Look at this flower, I say, what’s its name? Phlox, you say. Look, there’s something hovering in the phlox. It’s a hummingbird, I say. I look to you for confirmation, but I cannot read your face because you have never learned to make an expression that shows emotion, not even to confirm that I am right. This is a problem for us, because I don’t know when you are angry with me or when you are simply hungry. Once I fed you grilled cheese but you wanted me to stop wearing short skirts to Bar None with my girlfriends; another time I apologized for snapping because you’d under-tipped the cabbie but really you just needed a protein shake.

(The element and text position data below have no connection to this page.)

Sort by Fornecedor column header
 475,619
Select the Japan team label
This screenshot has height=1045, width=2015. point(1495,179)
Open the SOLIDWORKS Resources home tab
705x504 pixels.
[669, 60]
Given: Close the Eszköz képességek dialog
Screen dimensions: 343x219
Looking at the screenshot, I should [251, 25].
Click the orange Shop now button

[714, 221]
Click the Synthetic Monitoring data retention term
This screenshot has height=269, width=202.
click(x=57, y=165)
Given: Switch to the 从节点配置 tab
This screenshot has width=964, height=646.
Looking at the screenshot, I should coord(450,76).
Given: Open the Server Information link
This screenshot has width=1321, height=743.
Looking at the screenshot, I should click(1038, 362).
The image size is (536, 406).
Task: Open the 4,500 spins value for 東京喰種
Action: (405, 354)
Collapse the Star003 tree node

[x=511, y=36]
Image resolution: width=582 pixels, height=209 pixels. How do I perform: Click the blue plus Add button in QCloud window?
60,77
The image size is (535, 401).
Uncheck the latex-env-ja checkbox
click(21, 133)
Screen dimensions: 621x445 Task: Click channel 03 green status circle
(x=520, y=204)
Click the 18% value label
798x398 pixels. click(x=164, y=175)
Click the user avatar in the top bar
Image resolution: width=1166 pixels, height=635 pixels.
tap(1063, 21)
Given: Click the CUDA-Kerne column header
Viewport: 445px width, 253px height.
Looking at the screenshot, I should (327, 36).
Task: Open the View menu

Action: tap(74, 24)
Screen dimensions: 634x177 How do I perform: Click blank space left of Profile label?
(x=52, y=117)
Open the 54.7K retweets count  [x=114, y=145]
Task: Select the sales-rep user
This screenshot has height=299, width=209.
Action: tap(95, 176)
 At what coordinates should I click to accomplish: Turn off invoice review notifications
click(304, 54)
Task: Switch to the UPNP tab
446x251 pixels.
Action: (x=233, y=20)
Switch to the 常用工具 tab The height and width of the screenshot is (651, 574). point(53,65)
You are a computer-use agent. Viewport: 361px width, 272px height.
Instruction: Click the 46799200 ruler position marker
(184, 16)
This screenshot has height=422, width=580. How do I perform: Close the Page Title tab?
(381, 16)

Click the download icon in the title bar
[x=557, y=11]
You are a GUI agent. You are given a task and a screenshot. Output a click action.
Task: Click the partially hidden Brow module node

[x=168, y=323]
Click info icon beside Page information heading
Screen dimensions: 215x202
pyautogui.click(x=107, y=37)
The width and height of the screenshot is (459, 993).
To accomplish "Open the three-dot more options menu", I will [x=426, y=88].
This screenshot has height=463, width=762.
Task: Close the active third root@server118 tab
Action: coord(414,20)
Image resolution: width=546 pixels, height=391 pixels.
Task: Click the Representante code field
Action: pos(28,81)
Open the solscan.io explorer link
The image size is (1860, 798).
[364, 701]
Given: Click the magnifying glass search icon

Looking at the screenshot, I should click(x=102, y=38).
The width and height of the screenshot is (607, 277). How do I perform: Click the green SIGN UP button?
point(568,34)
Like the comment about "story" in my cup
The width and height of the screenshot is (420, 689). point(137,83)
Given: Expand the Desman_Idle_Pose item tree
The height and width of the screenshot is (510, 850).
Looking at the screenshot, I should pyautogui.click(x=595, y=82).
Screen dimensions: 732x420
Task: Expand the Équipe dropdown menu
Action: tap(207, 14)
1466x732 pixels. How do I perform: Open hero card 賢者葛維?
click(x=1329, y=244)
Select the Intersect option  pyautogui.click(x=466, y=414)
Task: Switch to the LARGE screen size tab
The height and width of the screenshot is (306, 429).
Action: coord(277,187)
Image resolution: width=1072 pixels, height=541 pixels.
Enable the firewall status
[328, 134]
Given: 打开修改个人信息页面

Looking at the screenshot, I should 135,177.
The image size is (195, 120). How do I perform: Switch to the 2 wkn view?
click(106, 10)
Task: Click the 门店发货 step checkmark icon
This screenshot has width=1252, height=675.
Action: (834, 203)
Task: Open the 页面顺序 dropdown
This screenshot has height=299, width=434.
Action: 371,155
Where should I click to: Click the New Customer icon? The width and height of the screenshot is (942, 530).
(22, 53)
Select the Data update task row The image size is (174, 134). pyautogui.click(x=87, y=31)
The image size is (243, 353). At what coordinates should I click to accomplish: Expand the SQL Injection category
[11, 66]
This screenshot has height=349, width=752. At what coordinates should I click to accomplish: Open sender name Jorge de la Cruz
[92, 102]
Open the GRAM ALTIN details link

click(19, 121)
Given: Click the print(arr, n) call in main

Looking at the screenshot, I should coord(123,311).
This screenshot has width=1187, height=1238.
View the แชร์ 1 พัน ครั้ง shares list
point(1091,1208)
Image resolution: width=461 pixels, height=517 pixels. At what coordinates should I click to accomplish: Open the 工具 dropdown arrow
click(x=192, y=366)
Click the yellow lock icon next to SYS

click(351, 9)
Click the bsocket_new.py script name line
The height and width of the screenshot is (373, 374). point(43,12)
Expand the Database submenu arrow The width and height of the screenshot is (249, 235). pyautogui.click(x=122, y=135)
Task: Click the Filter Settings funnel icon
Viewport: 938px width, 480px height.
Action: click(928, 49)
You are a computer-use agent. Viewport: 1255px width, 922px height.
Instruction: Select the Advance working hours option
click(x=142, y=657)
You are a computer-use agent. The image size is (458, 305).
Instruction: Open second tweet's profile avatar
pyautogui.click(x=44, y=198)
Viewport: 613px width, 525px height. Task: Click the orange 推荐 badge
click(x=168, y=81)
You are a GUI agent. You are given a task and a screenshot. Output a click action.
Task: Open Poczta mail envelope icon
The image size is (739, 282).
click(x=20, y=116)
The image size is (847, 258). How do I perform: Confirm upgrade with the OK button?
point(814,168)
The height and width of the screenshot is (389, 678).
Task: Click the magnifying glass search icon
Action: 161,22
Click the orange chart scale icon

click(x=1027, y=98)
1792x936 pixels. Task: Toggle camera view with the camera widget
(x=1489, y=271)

  The thing that looks like a hummingbird is bobbing like a hummingbird, beating tiny wings like a hummingbird. It dips something that looks like a spindly beak into the phlox flower. Look, it’s feeding, I say, with its trunk thing. Proboscis, you say. You don’t catch my delight because not only can you not make expressions, you cannot recognize them in others. This is a problem for us because you don’t know when my face signals erotic bliss or pain.
  Listen, I say, it’s humming, like you did last night in bed. Last night in bed after you came you rolled off me and said, I’m no sucker for love. Because I didn’t know whether or not to laugh, I raised my eyebrows. The thing that looks like a hummingbird is dipping from flower to flower, piercing their insides like a needle piercing an ice-numbed ear. As it hums past my face I squint to examine it, but it flies too fast for my eyes. Isn’t it a hummingbird, I ask? Hummingbirds don’t have antennae, you say.
  Later when we get home I write the Conservation Department. I report seeing an animal that looks like a hummingbird, flies like a hummingbird and eats from flowers like a hummingbird. But it’s not a hummingbird, I tell them. I think it’s some sort of imposter.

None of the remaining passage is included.